- Science News
- Humanities
- The automation of art: A legal conundrum
The automation of art: A legal conundrum
The rise of automated art opens new creative avenues, coupled with new problems for copyright protection. Image by Alexander Mordvintsev, Christopher Olah and Mike Tyka.
The rise of automated art opens new creative avenues, coupled with new problems for copyright protection – problems that could stop creativity in its tracks.
— By Mark Wartenberg
In 1968, sociologist Jean Baudrillard wrote on automatism that “contained within it is the dream of a dominated world […] that serves an inert and dreamy humanity.”
With the growing popularity of Deep Neural Networks (DNN’s), this dream is fast becoming a reality.
Dr. Jean-Marc Deltorn, researcher at the Centre d’études internationales de la propriété intellectuelle in Strasbourg, argues that we must remain a responsive and responsible force in this process of automation – not inert dominators. As he demonstrates in a recent Frontiers in Digital Humanities paper, the dream of automation demands a careful study of the legal problems linked to copyright.
For more than half a century, artists have looked to computational processes as a way of expanding their vision. DNN’s are the culmination of this cross-pollination: by learning to identify a complex number of patterns, they can generate new creations.
These systems are made up of complex algorithms modeled on the transmission of signals between neurons in the brain.
DNN creations rely in equal measure on human inputs and the non-human algorithmic networks that process them.
Inputs are fed into the system, which is layered. Each layer provides an opportunity for a more refined knowledge of the inputs (shape, color, lines). Neural networks compare actual outputs to expected ones, and correct the predictive error through repetition and optimization. They train their own pattern recognition, thereby optimizing their learning curve and producing increasingly accurate outputs.
The deeper the layers are, the higher the level of abstraction. The highest layers are able to identify the contents of a given input with reasonable accuracy, after extended periods of training.

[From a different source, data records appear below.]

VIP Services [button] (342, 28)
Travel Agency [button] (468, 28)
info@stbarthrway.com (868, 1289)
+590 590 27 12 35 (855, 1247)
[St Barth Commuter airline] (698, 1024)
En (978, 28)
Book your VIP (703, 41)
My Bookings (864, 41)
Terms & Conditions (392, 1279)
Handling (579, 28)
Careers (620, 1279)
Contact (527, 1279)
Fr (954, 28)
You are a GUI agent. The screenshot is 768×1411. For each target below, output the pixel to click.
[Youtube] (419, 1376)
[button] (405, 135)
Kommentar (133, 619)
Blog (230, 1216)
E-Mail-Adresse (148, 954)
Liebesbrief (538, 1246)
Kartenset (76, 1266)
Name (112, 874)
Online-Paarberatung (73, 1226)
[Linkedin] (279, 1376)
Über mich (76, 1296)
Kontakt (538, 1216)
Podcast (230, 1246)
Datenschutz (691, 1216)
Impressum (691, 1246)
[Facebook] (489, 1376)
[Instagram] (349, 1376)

Creation thus becomes increasingly automated through what Deltorn calls “the arcane traceries of deep architecture”. The results are sufficiently abstracted from their sources to produce original creations that have been exhibited in galleries, sold at auction and performed at concerts.

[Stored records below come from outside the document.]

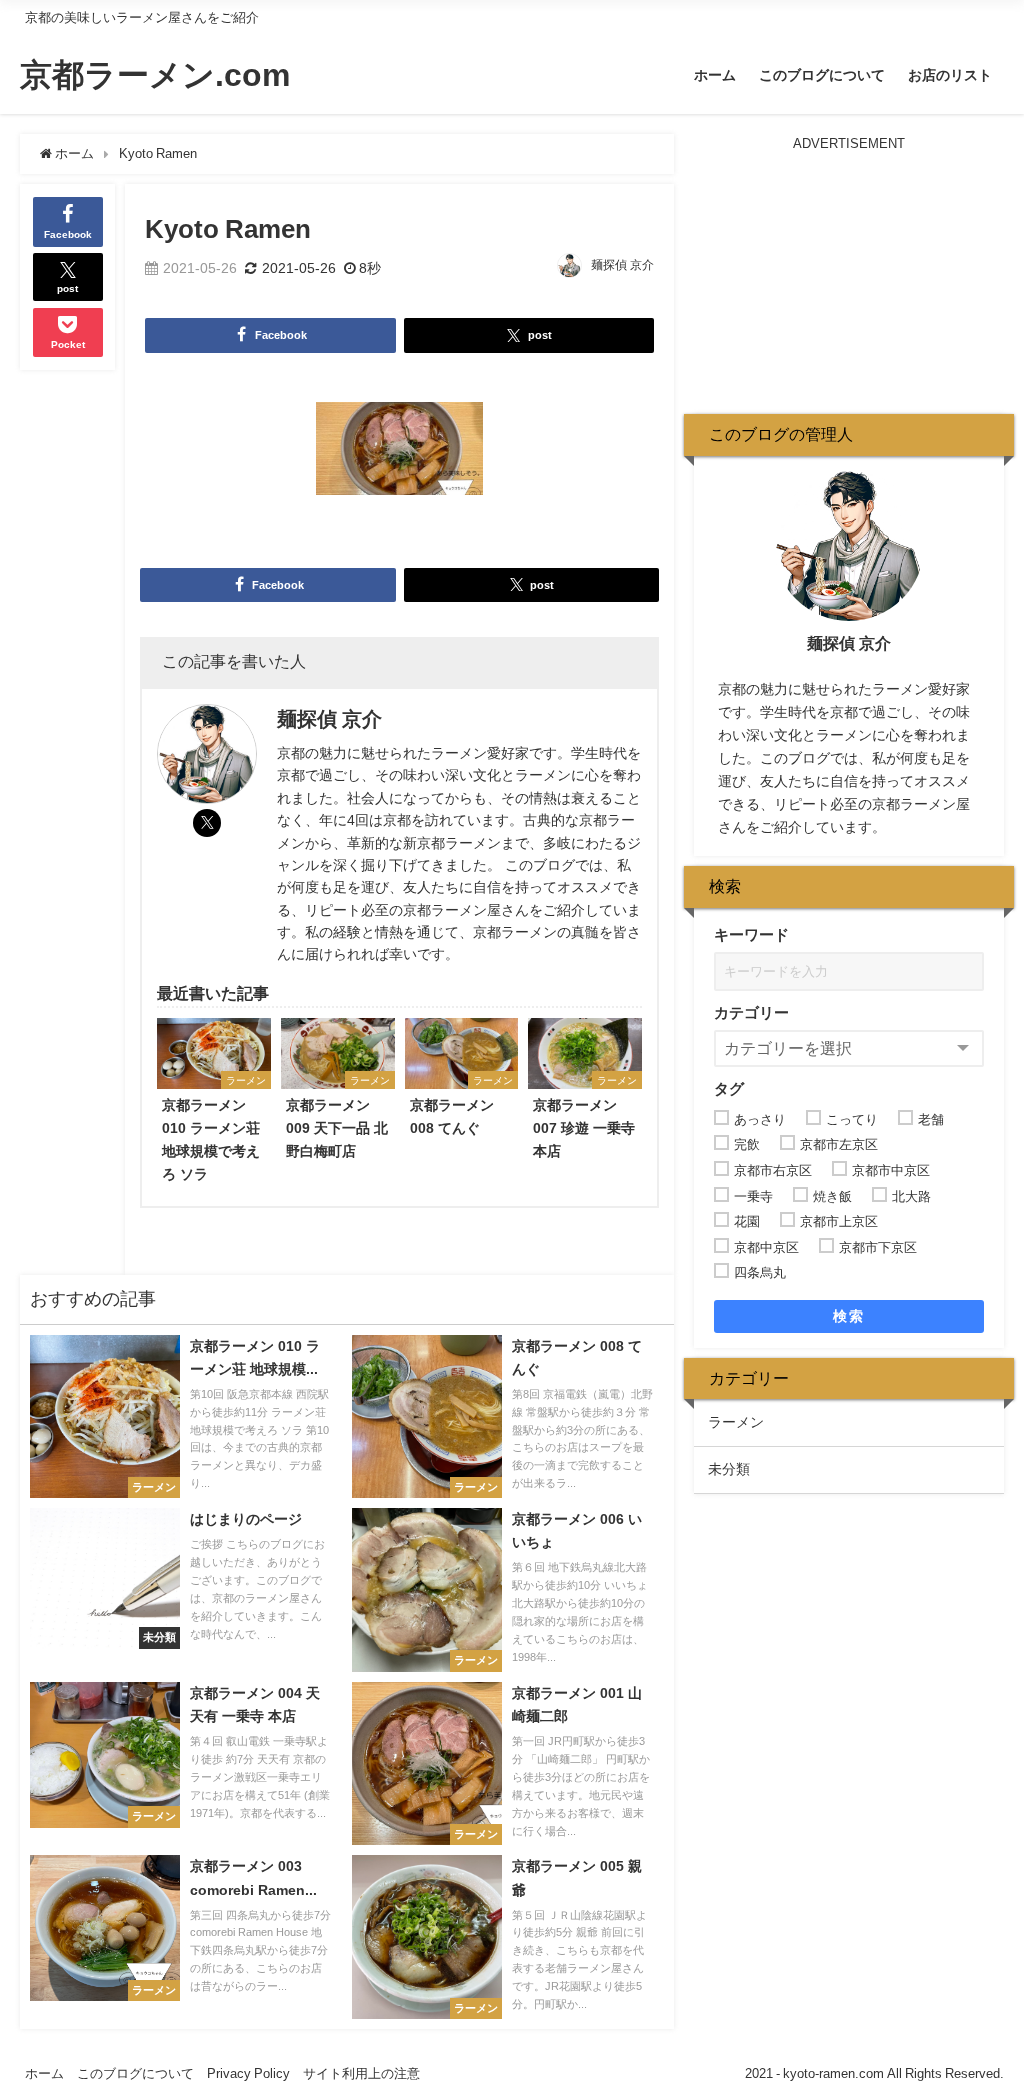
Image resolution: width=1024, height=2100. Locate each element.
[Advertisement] (849, 279)
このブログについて (822, 75)
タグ (729, 1088)
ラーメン (736, 1422)
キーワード (751, 934)
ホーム (715, 75)
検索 (848, 1316)
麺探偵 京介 (622, 265)
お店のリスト (950, 75)
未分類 (729, 1469)
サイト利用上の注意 (361, 2073)
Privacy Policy (248, 2073)
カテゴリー (751, 1012)
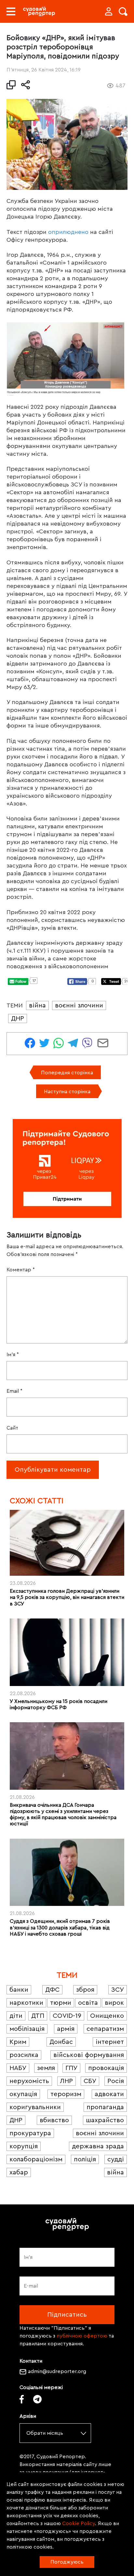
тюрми (60, 2003)
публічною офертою (82, 2335)
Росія (115, 2081)
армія (65, 2029)
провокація (106, 2068)
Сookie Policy (78, 2523)
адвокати (109, 2094)
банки (18, 1989)
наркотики (26, 2003)
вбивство (54, 2120)
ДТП (37, 2016)
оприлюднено (68, 232)
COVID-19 (67, 2016)
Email (14, 1391)
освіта (88, 2003)
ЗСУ (117, 1989)
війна (37, 1005)
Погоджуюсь (67, 2562)
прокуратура (30, 2133)
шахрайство (105, 2120)
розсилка (23, 2055)
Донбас (61, 2042)
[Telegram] (37, 2399)
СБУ (90, 2081)
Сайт (12, 1428)
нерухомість (29, 2081)
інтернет (110, 2042)
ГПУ (71, 2068)
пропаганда (105, 2107)
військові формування (88, 2055)
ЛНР (66, 2081)
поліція (85, 2159)
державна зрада (98, 2146)
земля (46, 2068)
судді (115, 2159)
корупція (23, 2146)
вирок (114, 2003)
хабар (18, 2172)
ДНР (17, 1018)
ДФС (52, 1989)
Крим (17, 2042)
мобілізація (27, 2029)
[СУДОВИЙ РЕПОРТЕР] (39, 11)
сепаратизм (105, 2029)
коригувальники (35, 2107)
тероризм (65, 2094)
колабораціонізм (35, 2159)
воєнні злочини (79, 1005)
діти (15, 2016)
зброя (85, 1989)
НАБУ (17, 2068)
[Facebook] (22, 2399)
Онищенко (107, 2016)
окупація (23, 2094)
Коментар (21, 1269)
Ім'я (13, 1354)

The originality of DNN’s is a combined product of technological automation on one hand, human inputs and decisions on the other.
DNN’s are gaining popularity. Various platforms (such as DeepDream) now allow internet users to generate their very own new creations . This popularization of the automation process calls for a comprehensive legal framework that ensures a creator’s economic and moral rights with regards to his work – copyright protection.
Form, originality and attribution are the three requirements for copyright. And while DNN creations satisfy the first of these three, the claim to originality and attribution will depend largely on a given country legislation and on the traceability of the human creator.
Legislation usually sets a low threshold to originality. As DNN creations could in theory be able to create an endless number of riffs on source materials, the uncurbed creation of original works could inflate the existing number of copyright protections.
Additionally, a small number of national copyright laws confers attribution to what UK legislation defines loosely as “the person by whom the arrangements necessary for the creation of the work are undertaken.” In the case of DNN’s, this could mean anybody from the programmer to the user of a DNN interface.
Combined with an overly supple take on originality, this view on attribution would further increase the number of copyrightable works.
The risk, in both cases, is that artists will be less willing to publish their own works, for fear of infringement of DNN copyright protections.
In order to promote creativity – one seminal aim of copyright protection – the issue must be limited to creations that manifest a personal voice “and not just the electric glint of a computational engine,” to quote Deltorn. A delicate act of discernment.
DNN’s promise new avenues of creative expression for artists – with potential caveats. Copyright protection – a “catalyst to creativity” – must be contained. Many of us gently bask in the glow of an increasingly automated form of technology. But if we want to safeguard the ineffable quality that defines much art, it might be a good idea to hone in more closely on the differences between the electric and the creative spark.
This research is and be will part of a broader Frontiers Research Topic collection of articles on Deep Learning and Digital Humanities.